Applying DSPT principles to the real world of mobile in healthcare
To operationalise the DSPT in a mobile environment, organisations need to treat smartphones and tablets as critical clinical infrastructure.
The starting point is visibility.
Without real-time insight into device status, OS versions, application behaviour and compliance posture, risk management becomes guesswork.
Protection against attack relies on consistency. Devices must be encrypted, locked down, patched on schedule and capable of secure remote wipe.
IT teams must be able to govern data flows — from local storage to app-to-app interaction — to ensure clinical photography, messaging and documentation remain controlled.

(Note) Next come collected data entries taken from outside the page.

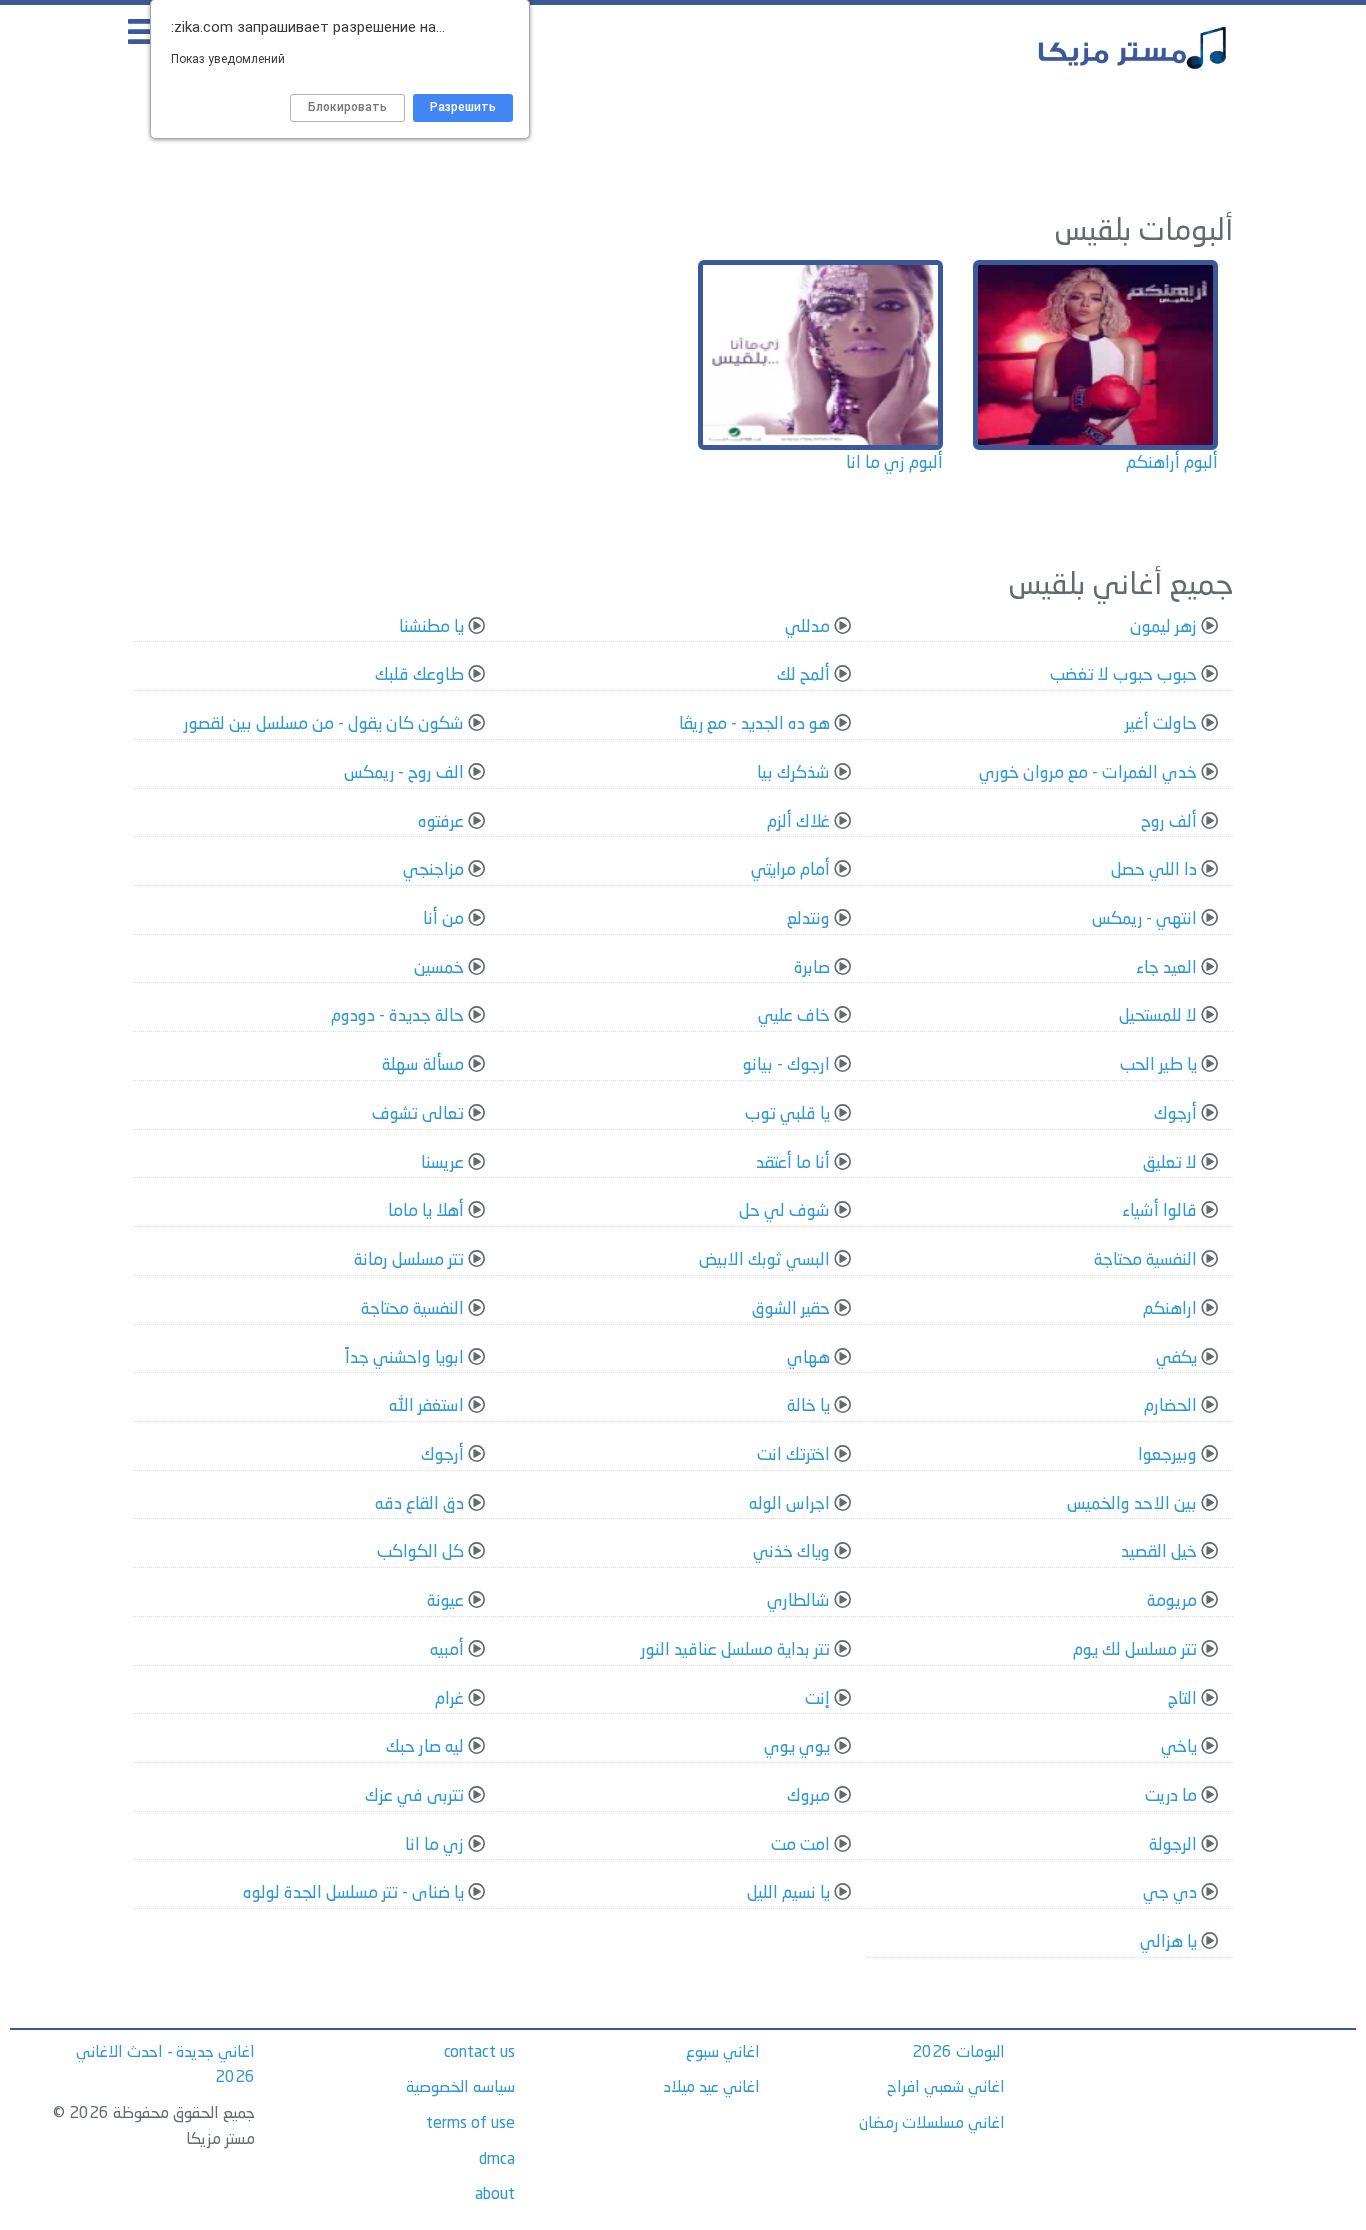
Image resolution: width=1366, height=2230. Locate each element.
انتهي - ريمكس (1144, 919)
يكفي (1176, 1358)
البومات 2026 (958, 2053)
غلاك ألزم (798, 822)
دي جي (1170, 1893)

Detection and response must extend to mobile with the same seriousness applied to desktops.
Device telemetry should integrate with wider monitoring so early warning signs — privilege misuse, rogue profiles, anomalous behaviour — trigger timely intervention.

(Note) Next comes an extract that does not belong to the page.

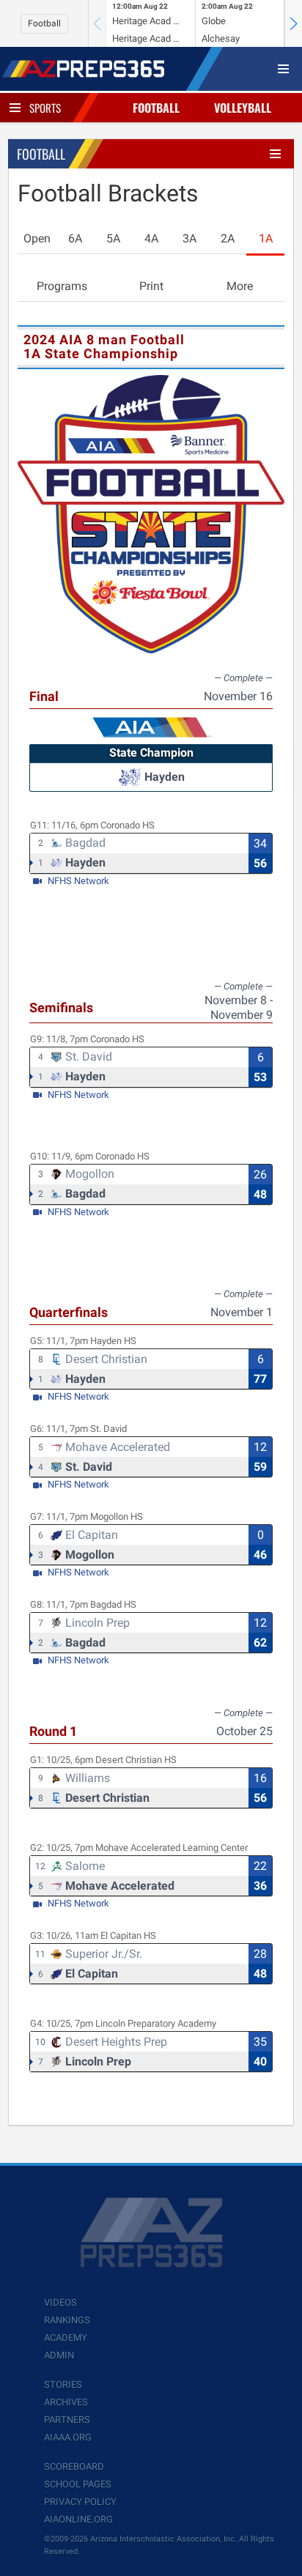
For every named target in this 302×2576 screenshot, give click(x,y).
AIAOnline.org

A device that can be quarantined in minutes is a device that cannot harm patients.
And then there is behaviour. Safe data handling depends on clear policies, reinforced expectations, and a culture where staff understand that mobile discipline is part of protecting patients, not an administrative burden.
The CAF-aligned DSPT expects trusts to demonstrate that these controls function continuously — not once a year at submission time.
It raises the standard to something closer to operational cyber resilience.
DSPT-aligned mobile security is ultimately about patient safety
Cybersecurity in healthcare has always carried higher stakes.
A compromised mobile device isn’t merely an IT incident; it can alter clinical outcomes, delay time-critical care, or expose the most sensitive categories of personal data.
DSPT compliance strengthens resilience by ensuring that the mobile systems clinicians rely on remain secure, available and trustworthy.
This aligns closely with GDPR’s principles of minimisation and accountability, and with the NHS’s growing focus on digital clinical safety.
In an environment where even small interruptions can influence patient care, mobile security is no longer simply a technology matter — it is part of safe, modern healthcare delivery itself.
The organisations that embrace this view now will be the ones best prepared for the next evolution of national cyber standards, the rising threat landscape, and the ever-increasing clinical reliance on mobile.